**Provided information**
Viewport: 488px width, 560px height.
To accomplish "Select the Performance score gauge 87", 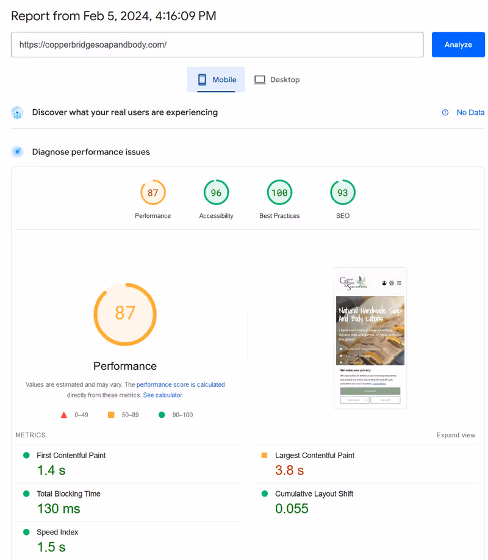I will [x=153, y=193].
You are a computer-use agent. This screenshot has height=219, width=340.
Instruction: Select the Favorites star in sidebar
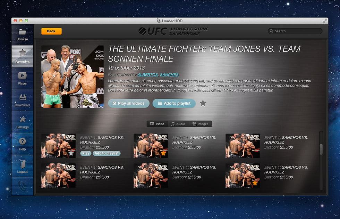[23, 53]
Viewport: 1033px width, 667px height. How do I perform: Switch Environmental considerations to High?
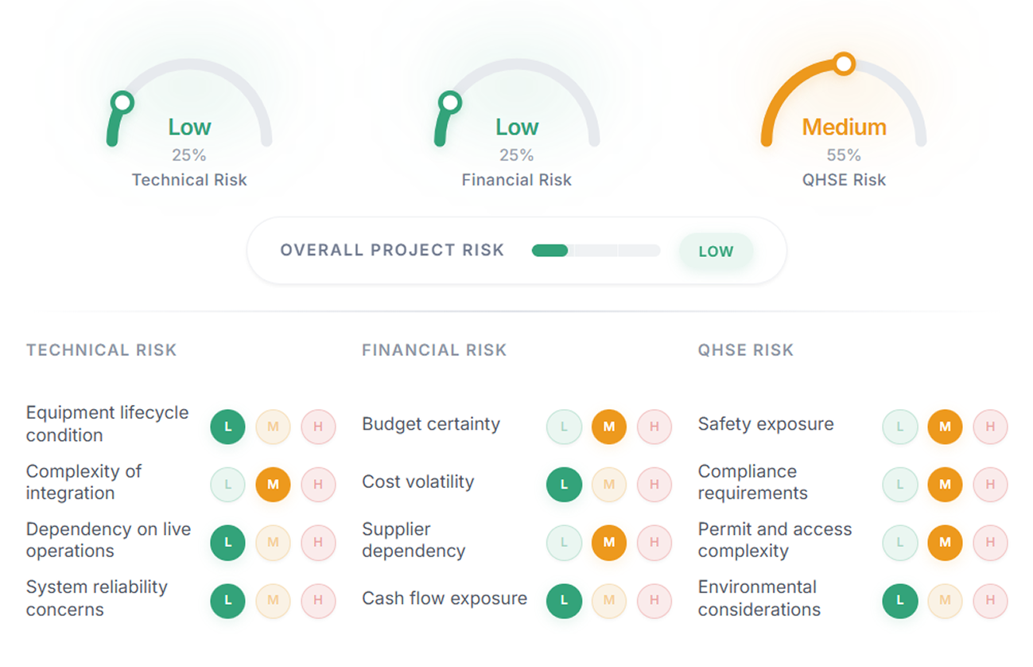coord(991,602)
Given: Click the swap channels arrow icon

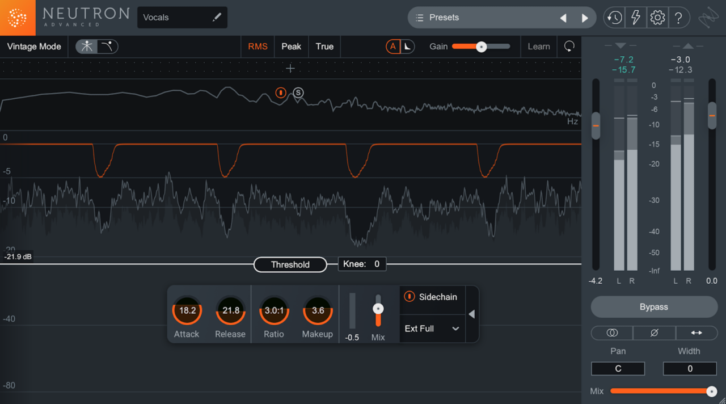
--
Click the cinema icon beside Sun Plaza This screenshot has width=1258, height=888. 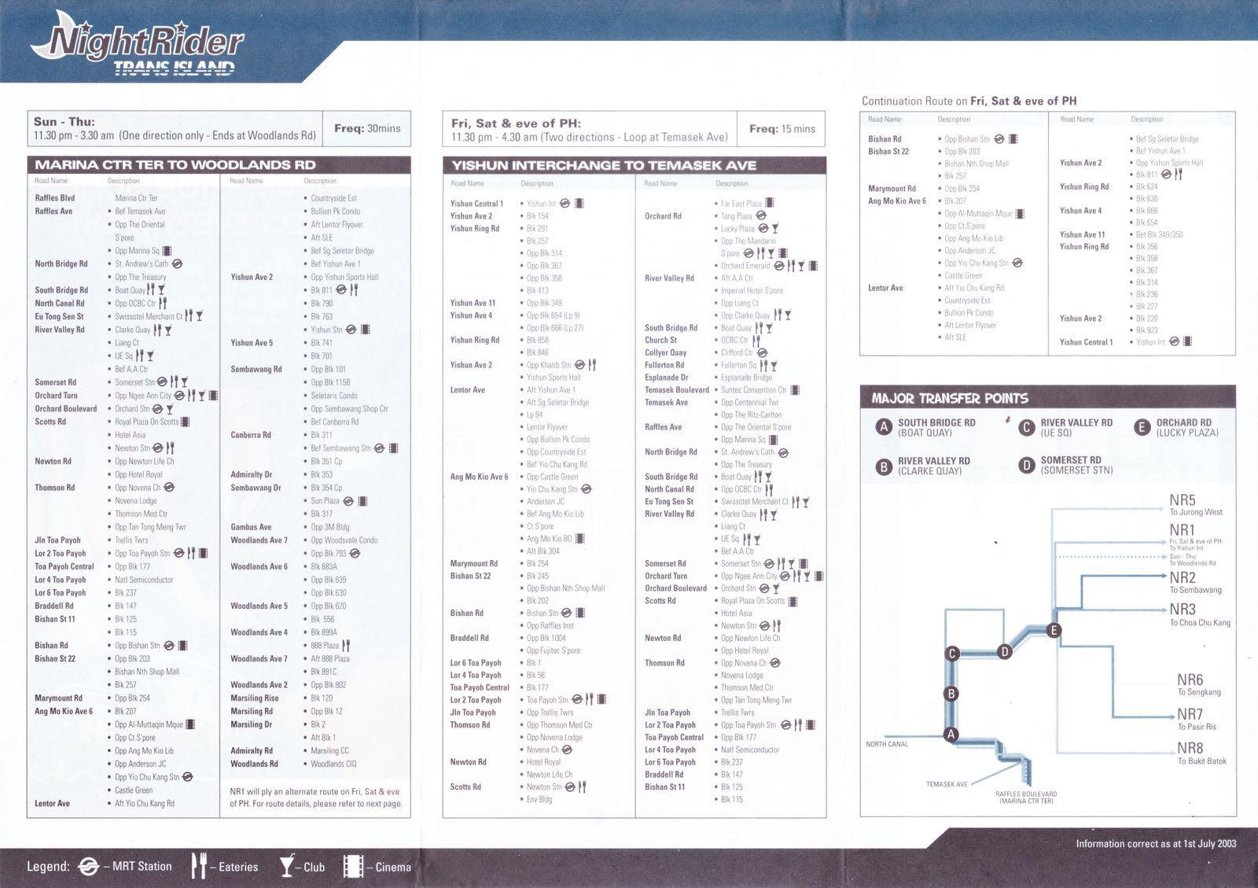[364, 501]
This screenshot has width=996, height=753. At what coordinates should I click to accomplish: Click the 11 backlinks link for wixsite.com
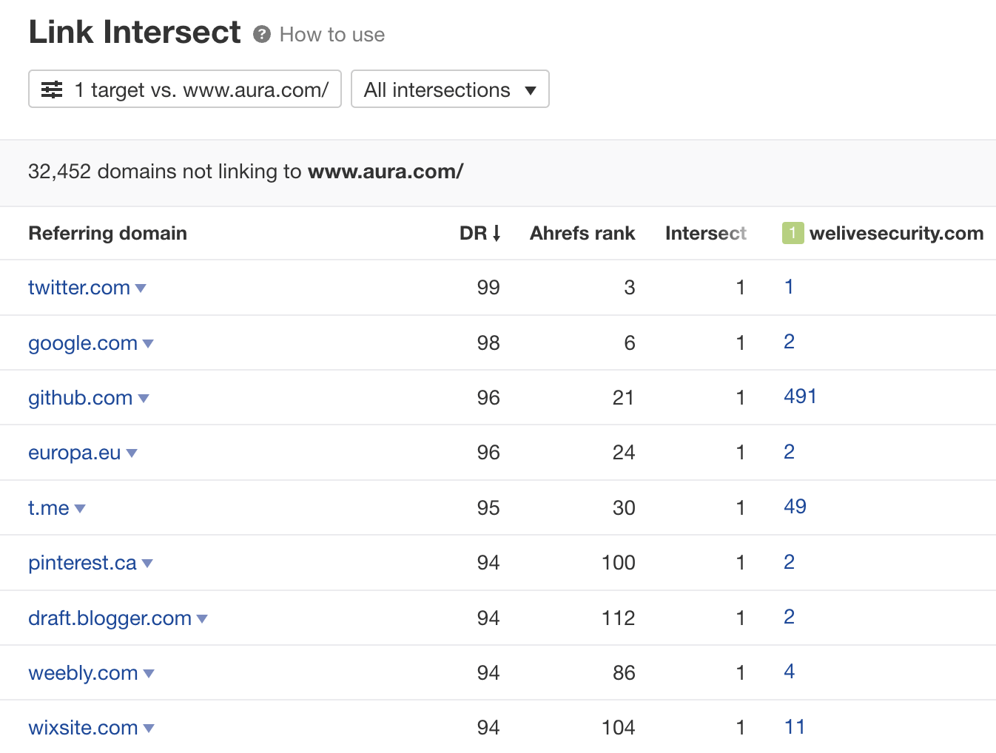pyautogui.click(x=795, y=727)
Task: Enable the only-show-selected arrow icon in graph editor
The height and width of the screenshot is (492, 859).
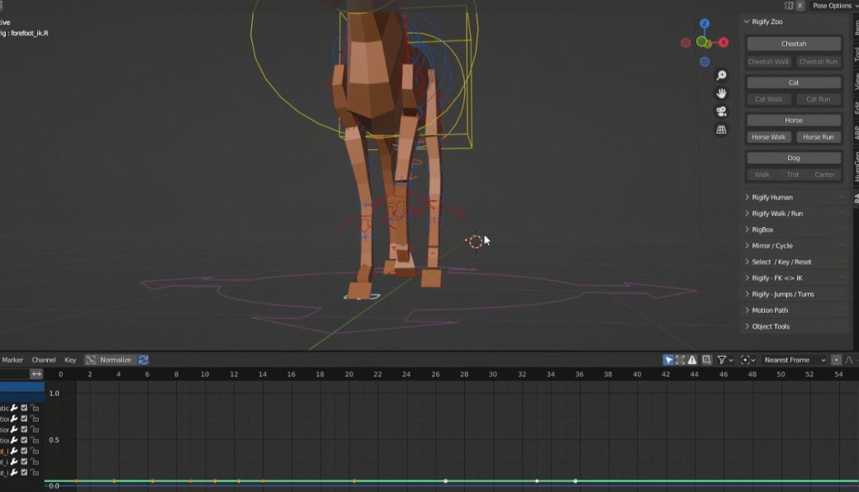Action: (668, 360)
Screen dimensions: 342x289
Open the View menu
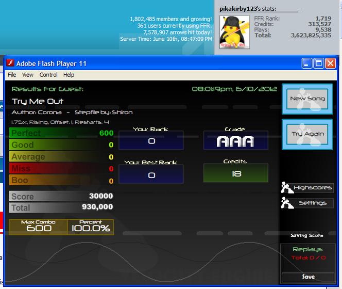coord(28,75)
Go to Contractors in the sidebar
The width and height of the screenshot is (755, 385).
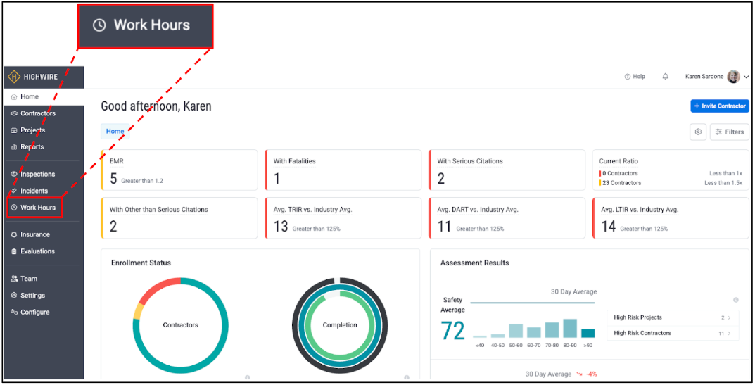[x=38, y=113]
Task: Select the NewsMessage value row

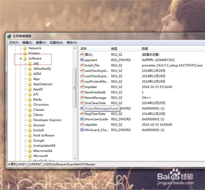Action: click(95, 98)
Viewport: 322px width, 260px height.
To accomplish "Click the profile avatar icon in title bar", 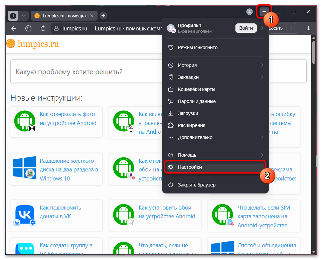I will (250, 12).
...
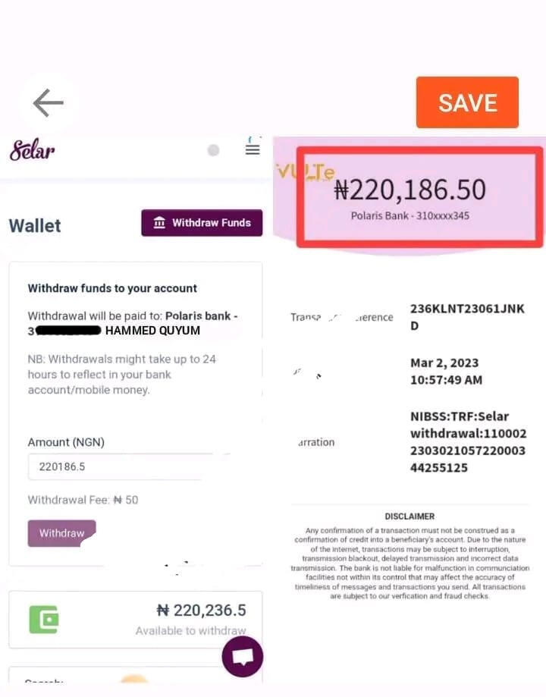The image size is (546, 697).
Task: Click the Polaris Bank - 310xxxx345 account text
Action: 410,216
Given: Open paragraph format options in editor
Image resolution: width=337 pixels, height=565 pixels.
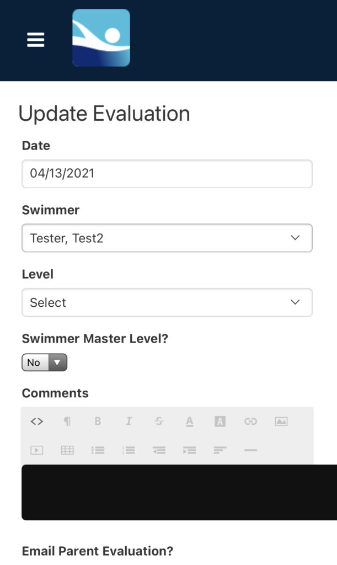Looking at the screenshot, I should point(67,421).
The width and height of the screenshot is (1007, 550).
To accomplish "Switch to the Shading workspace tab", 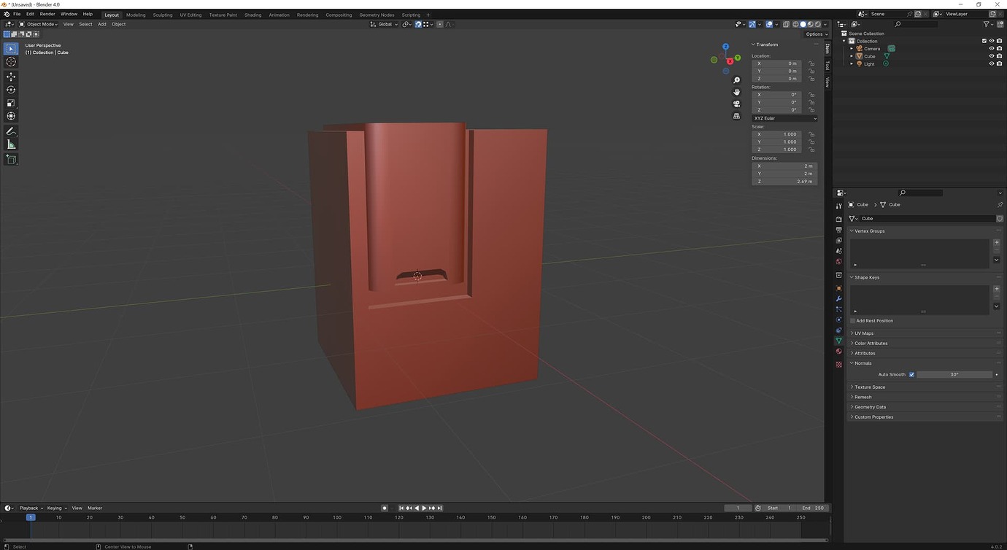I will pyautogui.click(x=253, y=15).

**About this task**
In which lines of the records does the word "editor" appear? Copy each of them.

**Your response**
Task: Enable the only-show-selected arrow icon in graph editor
Given: Open paragraph format options in editor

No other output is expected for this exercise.